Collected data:
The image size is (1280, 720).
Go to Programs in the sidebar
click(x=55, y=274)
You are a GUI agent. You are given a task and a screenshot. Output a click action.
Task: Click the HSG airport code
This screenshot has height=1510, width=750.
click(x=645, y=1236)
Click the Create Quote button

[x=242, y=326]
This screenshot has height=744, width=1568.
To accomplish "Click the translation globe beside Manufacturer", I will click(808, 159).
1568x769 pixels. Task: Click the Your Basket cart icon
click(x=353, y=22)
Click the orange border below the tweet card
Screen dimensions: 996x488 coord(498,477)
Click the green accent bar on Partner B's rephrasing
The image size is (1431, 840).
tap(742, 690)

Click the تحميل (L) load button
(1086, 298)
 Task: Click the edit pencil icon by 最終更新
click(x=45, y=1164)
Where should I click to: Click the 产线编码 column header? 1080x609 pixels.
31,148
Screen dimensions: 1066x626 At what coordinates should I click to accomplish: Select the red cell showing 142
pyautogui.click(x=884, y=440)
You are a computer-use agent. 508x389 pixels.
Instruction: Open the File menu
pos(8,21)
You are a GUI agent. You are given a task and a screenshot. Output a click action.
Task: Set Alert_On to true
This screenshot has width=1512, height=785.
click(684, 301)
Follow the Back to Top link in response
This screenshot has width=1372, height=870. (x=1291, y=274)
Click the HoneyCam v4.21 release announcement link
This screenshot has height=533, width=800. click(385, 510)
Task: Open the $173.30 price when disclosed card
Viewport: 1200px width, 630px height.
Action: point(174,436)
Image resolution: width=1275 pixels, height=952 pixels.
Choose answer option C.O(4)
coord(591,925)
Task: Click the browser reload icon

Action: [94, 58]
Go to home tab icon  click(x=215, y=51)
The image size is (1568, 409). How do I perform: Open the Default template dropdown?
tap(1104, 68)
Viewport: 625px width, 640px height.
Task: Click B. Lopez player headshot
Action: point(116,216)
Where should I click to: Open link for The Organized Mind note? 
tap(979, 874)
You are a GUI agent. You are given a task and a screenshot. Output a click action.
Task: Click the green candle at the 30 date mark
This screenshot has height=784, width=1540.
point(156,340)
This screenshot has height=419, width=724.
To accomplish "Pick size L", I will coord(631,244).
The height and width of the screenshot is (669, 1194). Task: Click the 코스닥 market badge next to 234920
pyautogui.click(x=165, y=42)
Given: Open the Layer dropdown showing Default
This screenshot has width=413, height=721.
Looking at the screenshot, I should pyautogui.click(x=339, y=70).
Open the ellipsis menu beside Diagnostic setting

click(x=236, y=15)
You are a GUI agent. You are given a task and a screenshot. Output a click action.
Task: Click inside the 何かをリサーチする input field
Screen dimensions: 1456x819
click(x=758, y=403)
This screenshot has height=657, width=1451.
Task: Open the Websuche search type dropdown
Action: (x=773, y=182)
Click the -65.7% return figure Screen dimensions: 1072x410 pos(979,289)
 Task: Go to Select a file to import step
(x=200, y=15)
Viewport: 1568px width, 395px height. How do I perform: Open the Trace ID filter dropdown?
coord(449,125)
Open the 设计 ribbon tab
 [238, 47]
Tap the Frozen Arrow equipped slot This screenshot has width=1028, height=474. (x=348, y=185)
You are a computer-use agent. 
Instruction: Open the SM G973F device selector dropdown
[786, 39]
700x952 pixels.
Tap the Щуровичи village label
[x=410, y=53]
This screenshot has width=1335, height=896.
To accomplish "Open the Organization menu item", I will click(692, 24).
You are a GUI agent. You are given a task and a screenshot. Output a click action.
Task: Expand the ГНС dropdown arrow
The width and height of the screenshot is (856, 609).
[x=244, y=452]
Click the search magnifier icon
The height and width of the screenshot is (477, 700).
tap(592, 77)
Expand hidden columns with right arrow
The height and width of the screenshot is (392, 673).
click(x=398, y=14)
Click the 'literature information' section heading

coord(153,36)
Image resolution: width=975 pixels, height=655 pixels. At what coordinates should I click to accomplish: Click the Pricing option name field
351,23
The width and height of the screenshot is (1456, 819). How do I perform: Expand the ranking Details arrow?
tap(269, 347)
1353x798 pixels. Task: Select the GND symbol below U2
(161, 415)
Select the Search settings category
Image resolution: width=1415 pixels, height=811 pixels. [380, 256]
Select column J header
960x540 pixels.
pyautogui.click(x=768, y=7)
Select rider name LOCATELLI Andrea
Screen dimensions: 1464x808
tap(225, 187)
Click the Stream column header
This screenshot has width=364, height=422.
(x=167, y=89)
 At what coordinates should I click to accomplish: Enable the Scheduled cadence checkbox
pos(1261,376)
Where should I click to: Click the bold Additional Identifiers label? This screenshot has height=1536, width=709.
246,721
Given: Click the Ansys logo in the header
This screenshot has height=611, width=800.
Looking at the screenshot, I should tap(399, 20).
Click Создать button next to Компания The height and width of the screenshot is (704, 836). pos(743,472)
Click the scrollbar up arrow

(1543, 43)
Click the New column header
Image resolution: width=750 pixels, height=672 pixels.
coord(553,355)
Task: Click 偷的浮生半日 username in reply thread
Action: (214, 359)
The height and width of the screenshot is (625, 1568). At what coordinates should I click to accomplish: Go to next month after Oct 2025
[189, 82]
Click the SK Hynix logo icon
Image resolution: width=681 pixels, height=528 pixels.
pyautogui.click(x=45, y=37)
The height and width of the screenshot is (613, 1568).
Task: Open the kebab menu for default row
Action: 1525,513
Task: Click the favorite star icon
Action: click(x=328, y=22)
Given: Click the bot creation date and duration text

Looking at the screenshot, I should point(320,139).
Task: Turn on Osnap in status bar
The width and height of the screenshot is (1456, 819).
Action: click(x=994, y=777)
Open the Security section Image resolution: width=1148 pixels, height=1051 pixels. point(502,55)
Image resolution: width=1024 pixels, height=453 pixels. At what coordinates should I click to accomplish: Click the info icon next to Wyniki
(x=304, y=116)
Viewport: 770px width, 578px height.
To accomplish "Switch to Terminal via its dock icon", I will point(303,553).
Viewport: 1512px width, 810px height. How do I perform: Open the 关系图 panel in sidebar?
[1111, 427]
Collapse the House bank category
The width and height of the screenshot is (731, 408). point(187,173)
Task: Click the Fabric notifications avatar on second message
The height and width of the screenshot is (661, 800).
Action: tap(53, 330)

**Given exercise**
Copy the lines from the one with "Click the Stream column header" up to and including the one with "Open the Security", putting "table heading" wherever "column header" appears and keeping everything else the same.

**Response to this task**
Click the Stream table heading
This screenshot has width=364, height=422.
(x=167, y=89)
 At what coordinates should I click to accomplish: Enable the Scheduled cadence checkbox
pos(1261,376)
Where should I click to: Click the bold Additional Identifiers label? This screenshot has height=1536, width=709.
246,721
Given: Click the Ansys logo in the header
This screenshot has height=611, width=800.
Looking at the screenshot, I should tap(399, 20).
Click Создать button next to Компания The height and width of the screenshot is (704, 836). pos(743,472)
Click the scrollbar up arrow

(1543, 43)
Click the New table heading
Image resolution: width=750 pixels, height=672 pixels.
coord(553,355)
Task: Click 偷的浮生半日 username in reply thread
Action: (214, 359)
The height and width of the screenshot is (625, 1568). At what coordinates should I click to accomplish: Go to next month after Oct 2025
[189, 82]
Click the SK Hynix logo icon
Image resolution: width=681 pixels, height=528 pixels.
pyautogui.click(x=45, y=37)
The height and width of the screenshot is (613, 1568).
Task: Open the kebab menu for default row
Action: 1525,513
Task: Click the favorite star icon
Action: click(x=328, y=22)
Given: Click the bot creation date and duration text

Looking at the screenshot, I should point(320,139).
Task: Turn on Osnap in status bar
The width and height of the screenshot is (1456, 819).
Action: click(x=994, y=777)
Open the Security section Image resolution: width=1148 pixels, height=1051 pixels. point(502,55)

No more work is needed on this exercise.